If an email travels from the sender through three MTAs before reaching its recipient, any server along the way can alter the content of the message—TLS encrypts the transmission from point to point but does nothing to verify the authenticity of the content itself or the path through which it’s traveling.
SPF—the Sender Policy Framework
The owner of a domain can set a TXT record in its DNS that states what servers are allowed to send mail on behalf of that domain. For a very simple example, Ars Technica’s SPF record says that email from
arstechnica.com should only come from the servers specified in Google’s SPF record. Any other source should be met with a
SoftFail error; this effectively means „trust it less, but don’t necessarily yeet it into the sun based on this alone.“
SPF headers in an email can’t be completely trusted after they’re generated, because there is no encryption involved. SPF is really only useful to the servers themselves, in real time. If a server knows that it’s at the outside boundary edge of a network, it also knows that any message it receives should be coming from a server specified in the sender’s domain’s SPF record. This makes SPF a great tool for getting rid of spam quickly.

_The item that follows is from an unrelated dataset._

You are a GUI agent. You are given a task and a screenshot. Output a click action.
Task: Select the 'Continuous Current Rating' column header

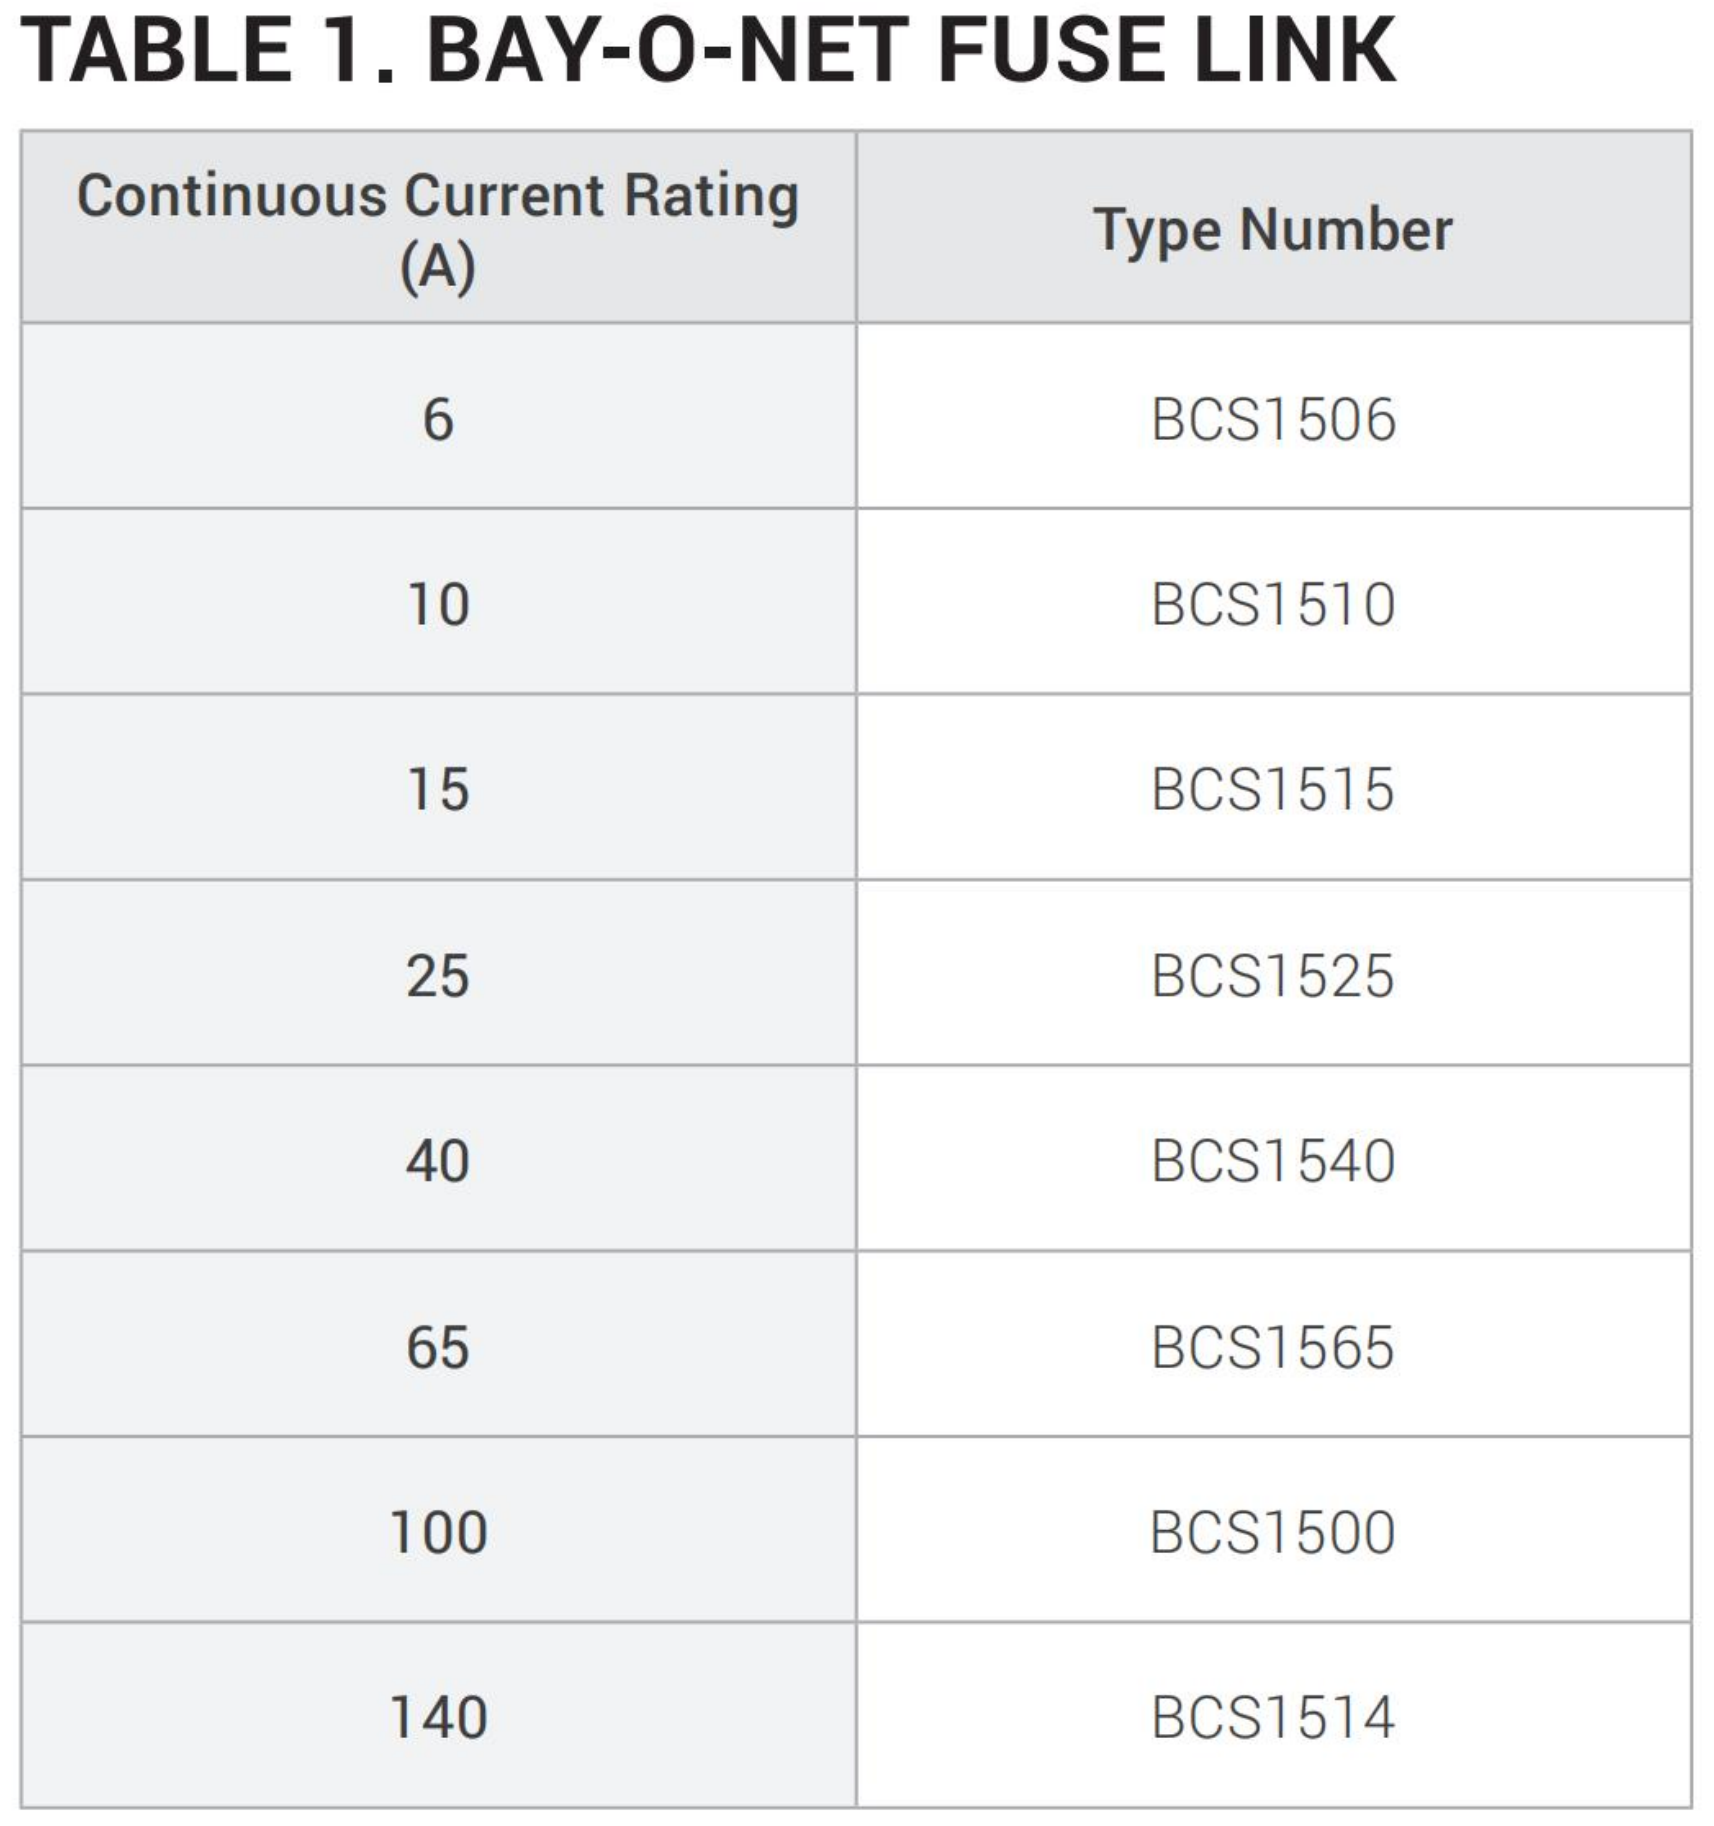pyautogui.click(x=438, y=195)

DKIM—DomainKeys Identified Mail
Similarly to SPF, DKIM is set in TXT records in a sending domain’s DNS. Unlike SPF, DKIM is an authentication technique that validates the content of the message itself.

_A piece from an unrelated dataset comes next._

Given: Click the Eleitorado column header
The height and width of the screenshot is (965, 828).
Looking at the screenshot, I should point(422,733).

The owner of the sending domain generates a public/private key pair and stores the public key in a TXT record on the domain’s DNS. Mail servers on the outer boundary of the domain’s infrastructure use the private DKIM key to generate a signature (properly an encrypted hash) of the entire message body, including all headers accumulated on the way out of the sender’s infrastructure. Recipients can decrypt the DKIM signature using the public DKIM key retrieved from DNS, then make sure the hash matches the entire message body, including headers, as they received it.
If the decrypted DKIM signature is a matching hash for the entire body, the message is likely to be legitimate and unaltered—at least as verified by a private key belonging only to the domain owner (the end user does not have or need this key). If the DKIM signature is invalid, you know that the message either did not originate from the purported sender’s domain or has been altered (even if only by adding extra headers) by some other server in between. Or both!
This becomes extremely useful when trying to decide whether a set of headers is legitimate or spoofed—a matching DKIM signature means that the sender’s infrastructure vouches for all headers below the signature line. (And that’s all it means, too—DKIM is merely one tool in the mail server admin’s toolbox.)
DMARC—Domain-based Message Authentication, Reporting, and Conformance
DMARC extends SPF and DKIM. It’s not particularly exciting from the perspective of someone trying to trace a possibly fraudulent email; it boils down to a simple set of instructions for mail servers about how to handle SPF and DKIM records. DMARC can be used to request that a mail server pass, quarantine, or reject a message based on the outcome of SPF and DKIM verification, but it does not add any additional checks on its own.